2nd ODE to solve in MATLAB:
( (a + f(t))·d²x/dt² + (b/2 + k(t))·dx/dt ) · dx/dt - g(t) = 0
Boundary condition:
dx/dt(0) = v0
where
t is the time,
x is the position
dx/dt is the velocity
d2x/dt2 is the acceleration
a, b, v0 are constants
f(t), k(t) and h(t) are KNOWN functions dependent on t
(I do not write them because they are quite big)
As an example, using symbolic variables:
syms t y
%% --- Initial conditions ---
phi = 12.5e-3;
v0 = 300;
e = 3e-3;
ro = 1580;
E = 43e9;
e_r = 0.01466;
B = 0.28e-3;
%% --- Intermediate calculations ---
v_T = sqrt(((1 + e_r) * 620e6) /E) - sqrt(E/ro) * e_r;
R_T = v_T * t;
m_acc = pi * e * ro *(R_T^2);
v_L = sqrt (E/ro);
R_L = v_L * t;
z = 2 * R_L;
E_4 = B * ((e_r^2)* B * (0.9^(z/B)-1)) /(log(0.9));
E_1 = E * e * pi * e_r^2 * (-phi* (phi - 2*v_T*t)) /16;
E_2 = pi * R_T^2 * 10e9;
E_3 = pi * R_T^2 * 1e6 * e;
%% Resolution of the problem
g_t = -diff(E_1 + E_2 + E_3, t);
f(t,y)=(g_t - (pi*v_T*e*ro/2 + E_4) * y^2 /(y* (8.33e-3 + m_acc))];
fun=matlabFunction(f);
[T,Y]=ode45(fun,[0 1], v0]);
How can I rewrite this to get x as y=dx/dt? I'm new to Matlab and any help is very welcome !

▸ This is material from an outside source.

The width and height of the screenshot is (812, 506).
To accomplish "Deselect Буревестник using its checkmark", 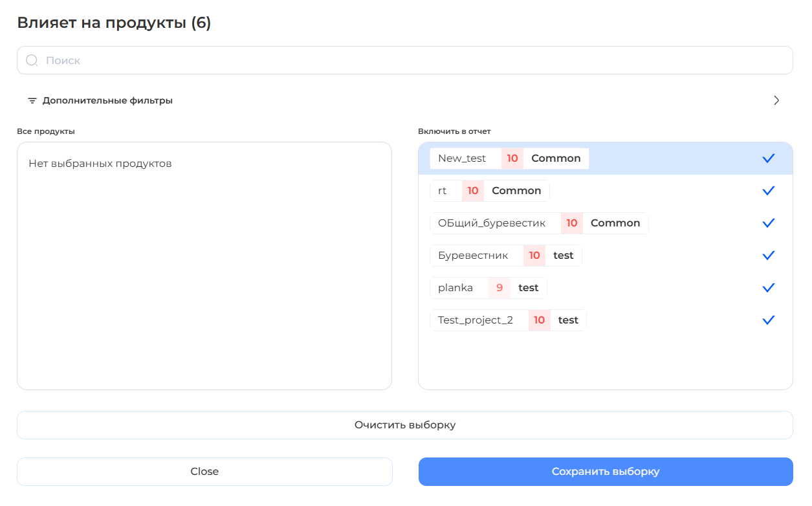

First, you chould use subs to evaluate a symbolic function. Another approach is to use matlabFunction to convert all symbolic expressions to anonymous functions, as suggested by Horchler.
Second, you're integrating the ODE as if it is 1st order in dx/dt. If you're interested in x(t) as well as dx/dt(t), then you'll have to modify the function like so:
fun = #(t,y) [y(2);
( subs(g) - (b/2 + subs(k))*y(2)*y(2) ) / ( y(2) * (a + subs(f))) ];
and of course, provide an initial value for x0 = x(0) as well as v0 = dx/dt(0).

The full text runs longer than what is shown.